Will the Italians walk free after 18 March Piravom bypoll? (Sunday Guardian)


Although tight-lipped on the identity of those contacted, authoritative sources say that Italian diplomats in Rome and Delhi have been "in daily contact" with two "influential MPs of the Congress party" about an early release of the two Italian Navy personnel suspected of having killed two Indian fishermen on 15 February. One of the MPs is learnt to have contacted a senior Union Cabinet Minister about the incident, who in turn is learnt to have called Chief Minister Oommen Chandy of Kerala, relaying a request to give the Italian authorities "primacy" in the investigation of the case and action taken against the two military personnel. Chandy is reported to have warned that any leniency to the two suspects "would cost the UDF the Piravom bypoll", scheduled for 18 March. The UDF has a wafer-thin majority of two over the LDF in the 140-member Kerala Assembly, with the Opposition having 68 MLAs.
These sources say that the two "influential" MPs (whose identities remain undisclosed) have told the Italian side about the political difficulties involved in a pre-18 March release of the two navy personnel into Italian custody, but that "the Italian side is adamant that they should be set free from Indian control immediately". Sources in Rome say that the naval ratings, in common with other NATO military personnel, "have been used to a culture of impunity". In Iraq, Afghanistan, Libya and other theatres where NATO operates, "mistakes" that involve the killing of innocents are frequent, and mostly go unrecorded. "The two may have believed that as NATO personnel, they would have the same protection they have in Iraq, Afghanistan and Libya when shooting at civilians," the Italian source claimed. The source in Italy added that there have been "over a dozen telephone calls and two secret meetings" between the two Indian MPs and Italian authorities since the incident, and that there is "quiet confidence" in Rome that the two naval personnel will head home soon after the Piravom bypoll. "The arguments of the prosecution can be couched in such a way (after the bypoll) as to assist them to get bail. Once that happens, they can leave the country and not return," an official close to the situation claimed.
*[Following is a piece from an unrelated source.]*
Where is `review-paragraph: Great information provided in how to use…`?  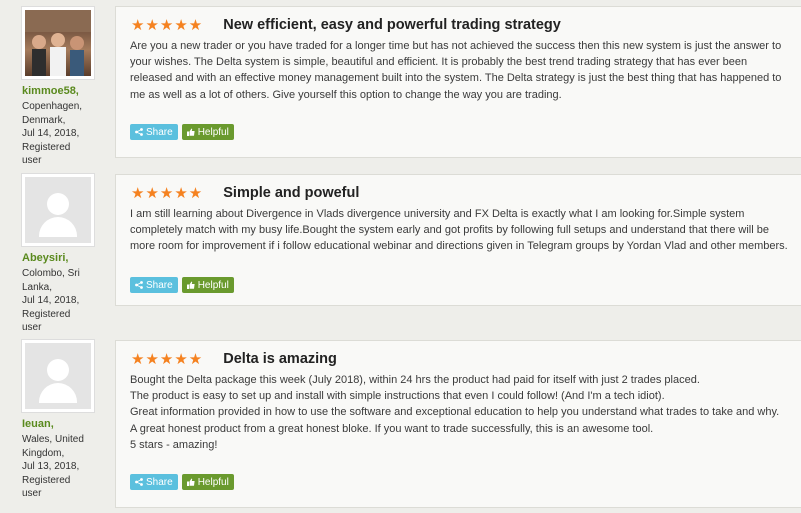
review-paragraph: Great information provided in how to use… is located at coordinates (455, 412).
Sources in Kerala say that it was because of "high-level involvement" on behalf of the Italians that the Kerala police "refused to conduct interrogations or secure evidence (such as the weapons from which the fatal shots were alleged to have been fired) for three days after the incident. During this time, according to the Italian source, "evidence onboard has been sanitised and a cover story perfected". According to him, the story is that there was another ship — actually a pirate vessel — with nearly a dozen armed men on board that first approached the Italian tanker. When the naval security guards came back with weapons, "that ship had disappeared and the fishing boat appeared". What followed was, in the rendering perfected onboard during the three days when the Kerala police were cooling their heels onshore, "a tragic accident". The source claimed that the story of the second boat was "pure fiction", but that it was hoped that it "would be enough for the Indian authorities to release the two Italians".
Will the two Italians walk free after 18 March, the date when the Piravom bypoll takes place? Only time will tell. Clearly, the 79-hour delay of the Kerala police in taking custody of the two alleged culprits indicates some degree of pressure from a level far above Chief Minister Oommen Chandy, who from the start has been in favour of exemplary punishment to those found guilty of the murder of two innocents. Because of the delay, evidence may have been destroyed and the case against those allegedly responsible weakened. About the Italian claim that the firing took place "in self-defence", it needs to be remembered that the tiny fishing vessel was unarmed, and nine of the eleven crew members were asleep when they were presumed to be launching an attack on the huge tanker.